Dominant-negative Meis1.1 enhances the lzr– phenotype
Our observation that expression of a dominant-negative Meis protein can mimic the lzr mutant phenotype suggests that Meis functions in a common pathway with Lzr to mediate Hox gene function in patterning the zebrafish hindbrain. We were surprised to observe, therefore, that inhibition of Meis function caused an enhancement of the lzr mutant phenotype. 73% of meis1.1ΔC- and 60% of meis1.1N323D-expressing lzr–/– embryos expressed krox20 at levels even lower than uninjected lzr mutants (Fig. 3G,H). Expression in r3 was completely abrogated, while r5 was significantly more disordered. At 18-20 s, expression of krox20 remained reduced, especially in r3, in the meis1.1ΔC- and meis1.1N323D-injected lzr mutants (Fig. 4G,H). Expression of hoxb1a was also reduced in lzr–/– embryos injected with meis1.1ΔC or meis1.1N323D, indicating that it too is a target of Meis protein regulation (Fig. 4G,H). The observation that inhibition of Meis function enhances the lzr– phenotype suggests that Meis has functions that are independent of zygotically derived Lzr. Meis may interact with other Pbx proteins and/or with maternally encoded Lzr protein. We favor the latter interpretation, as phenotypes resulting from the loss of maternal and zygotic Lzr function resemble the phenotype of lzr mutants expressing meis1.1ΔC (A. J. W and C. B. M., unpublished).

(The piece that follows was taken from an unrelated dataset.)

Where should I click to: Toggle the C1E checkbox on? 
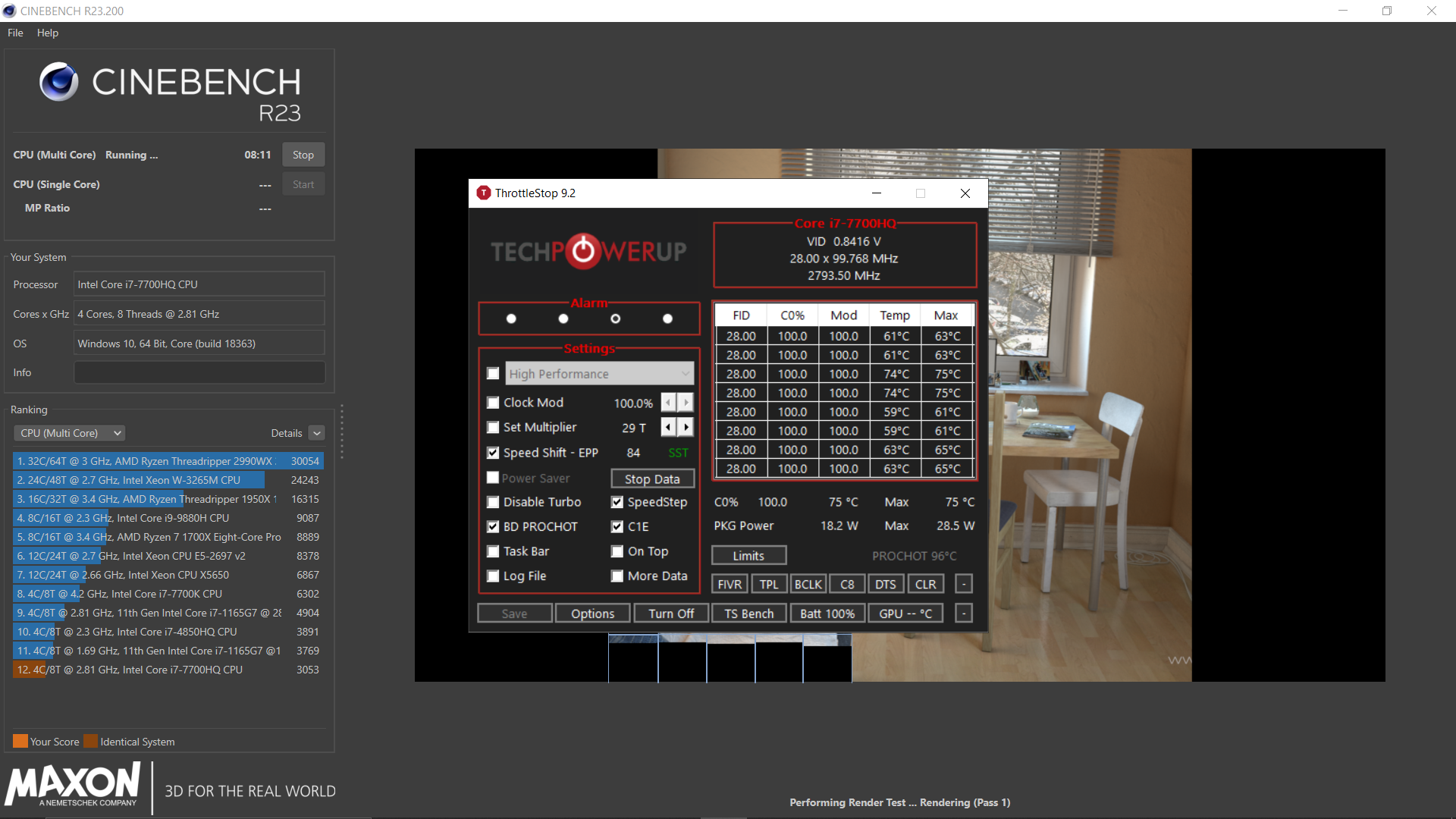617,526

Meis1.1 partially rescues the lzr– phenotype
Co-injection of full-length meis1.1 mRNA (meis1.1WT) blocks the effects of the dominant-negative protein (Fig. 5). Interestingly, meis1.1WT injection into lzr mutant embryos caused a dramatic rescue of their visible phenotype, in terms of otic vesicle shape and rhombomere boundary formation (data not shown). Uninjected control clutches from a lzr+/– intercross contained 23% (n=195) mutant embryos by morphology, while Meis1.1WT-injected clutches had 15% (n=328) phenotypically mutant embryos. A larger than Mendelian number of Meis1.1WT-injected lzr+/– intercross embryos also displayed normal levels and organization of krox20 at 6 s (compare Fig. 3E with 3F). To determine if any of these phenotypically normal embryos were genotypically mutant, each embryo was initially photographed and subsequently genotyped. Six out of 17 phenotypically normal embryos were genotypically lzr mutant, indicating that Meis1.1WT can rescue the lzr– phenotype. Although less consistent, this rescue is quite similar to that of lzr mutants rescued by expressing wild-type Lzr protein. The effects at 18-20 somites, in terms of increased hoxb1a, were equally consistent and striking (compare Fig. 4E with 4F).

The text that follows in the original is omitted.